New York and New Jersey region to receive huge new post-Sandy flood defenses
June 4, 2014
The US Department of Housing and Urban Development (HUD) has announced the six winning proposals of its Rebuild by Design competition. Approximately $920 million is being awarded to the winners, in a bid to improve flood and stormwater protection at six vulnerable areas around New York and New Jersey.
Though flood and storm protection is the main focus the competition, the proposals generally feature some degree of urban regeneration too, such as the construction of parks and other mixed-use public spaces. Here's a quick look at each of them.
BIG U – BIG
Perhaps the most eye-catching proposal comes via Denmark's Bjarke Ingels Group (BIG). The firm has been awarded $335 million to bring about its "BIG U" proposal, which comprises a 10 mile (16 km)-long coastal protection system that skirts lower Manhattan's coastline.
BIG's coastal protection system feature large berms – or embankments – which are made up of a sea-facing concrete wall covered by compacted earth and a turf top. The firm will also construct bridges which can be flipped down to create a water barrier in the event of a catastrophic storm.
New Meadowlands – MIT CAU, ZUS and Urbanisten
The "New Meadowlands" project is the product of a collaboration between MIT CAU (MIT's Center for Advanced Urbanism), ZUS and Urbanisten. It concerns the protection of the Little Ferry, Moonachie, Carlstadt, and Teterboro areas from flooding with new robust defenses.
The project has been awarded $150 million and will feature the creation of a large natural reserve that is surrounded by wetlands, in addition to a large reinforced berm that will provide flood protection to residents.
Living Breakwaters – SCAPE
NYC-based Scape Landscape Architecture has been awarded $60 million to bring about its "Living Breakwaters" proposal, which features a particularly environmentally-focused approach.
The proposal shuns the use of large berms or sea walls in favor of a series of breakwaters and artificial reefs. There will also be a drive to increase awareness of the risks of living close to the water, and the construction of artificial micro-habitats which can house fish, shellfish and lobster.

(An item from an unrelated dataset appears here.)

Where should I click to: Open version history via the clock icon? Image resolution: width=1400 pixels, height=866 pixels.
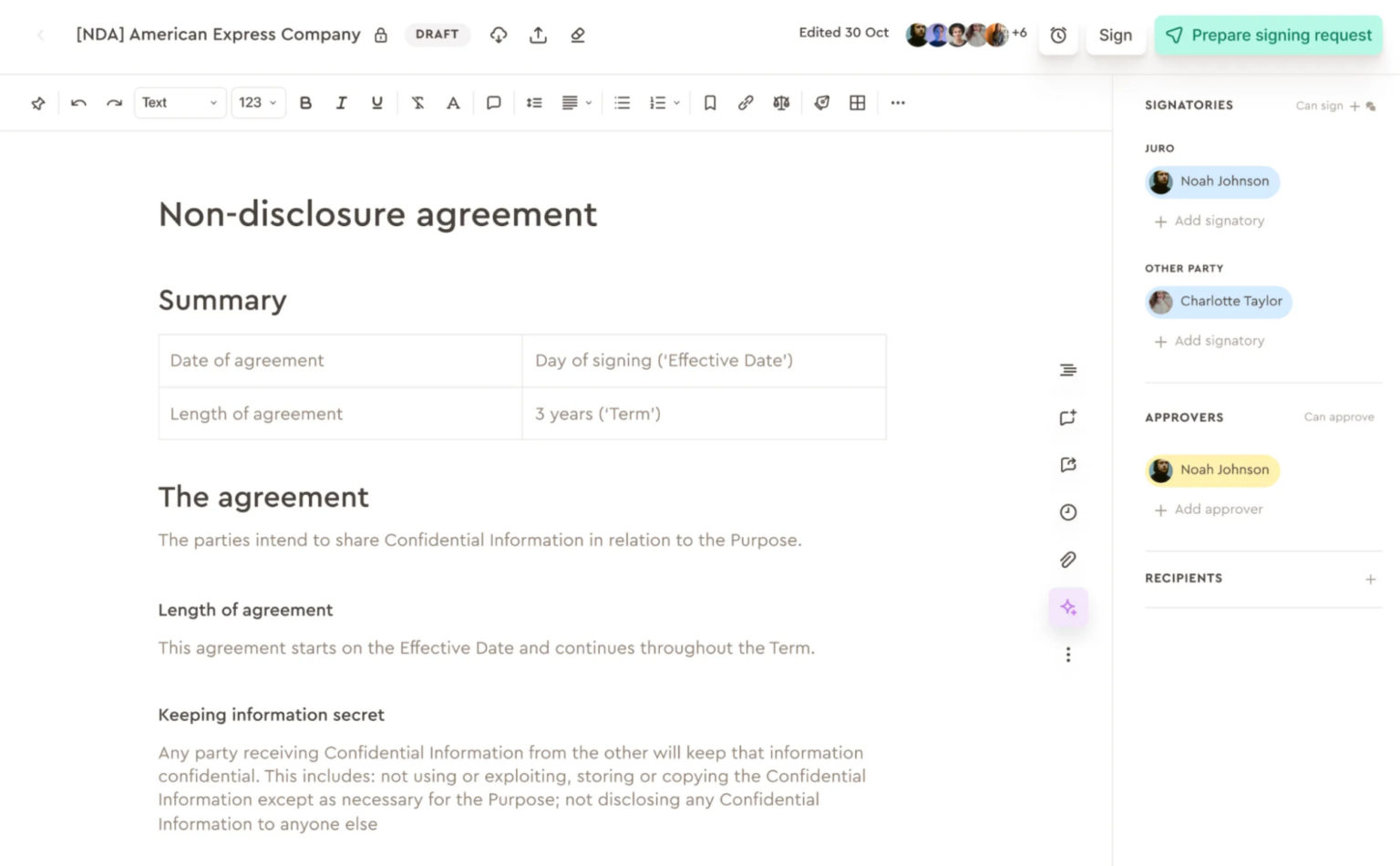(1067, 511)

Living With The Bay – Interboro Partners
Long Island, New York's Nassau County shall receive newly-strengthened bay defenses, courtesy of NYC-based firm Interboro Partners, which has been awarded $125 million.

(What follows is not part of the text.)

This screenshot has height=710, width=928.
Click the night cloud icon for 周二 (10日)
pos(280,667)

"The goal of the plan is to make the communities around the South Shore’s bays more resilient in the face of future extreme weather events and sea level rise, but also strengthen what makes living near the bays great in the first place," states the "Living With The Bay" project brief.
To bring this about, Interboro calls for artificial marshes and dikes, sea walls and berms, in addition to large channels with which to manage storm water runoff. The project also envisions that water from the local Mill River shall be stored and filtered, before being reused.
Lifelines – PennDesign and OLIN
PennDesign and OLIN have been granted $20 million to continue to develop their joint "Lifelines" proposal, slated for Hunts Point, South Bronx, New York. The proposal tackles the modernizing of the local industrial waterfronts, and the reinforcement of existing flood protection in a bid to secure the lives of the local people, the $5 billion annual economy, and over 20,000 jobs.
Resist, Delay, Store, and Discharge – OMA
Amsterdam-based OMA aims to make Hoboken, Weehawken, and Jersey City less prone to flash floods and storm surges with a four-step approach, dubbed "Resist, Delay, Store, and Discharge." HUD has granted the project $230 million.
Resist involves the building of both sea walls and careful landscaping, in order to produce a more hardy coastline. Delay refers to new urban infrastructure such as storm drains to slow heavy rainfall runoff and thus prevent flash-flooding.
Store shall feature the collection and re-use of rainwater, and, finally, Discharge will see the construction of new alternative routes for floodwater to escape, combined with the addition of powerful pumps to remove water when needed.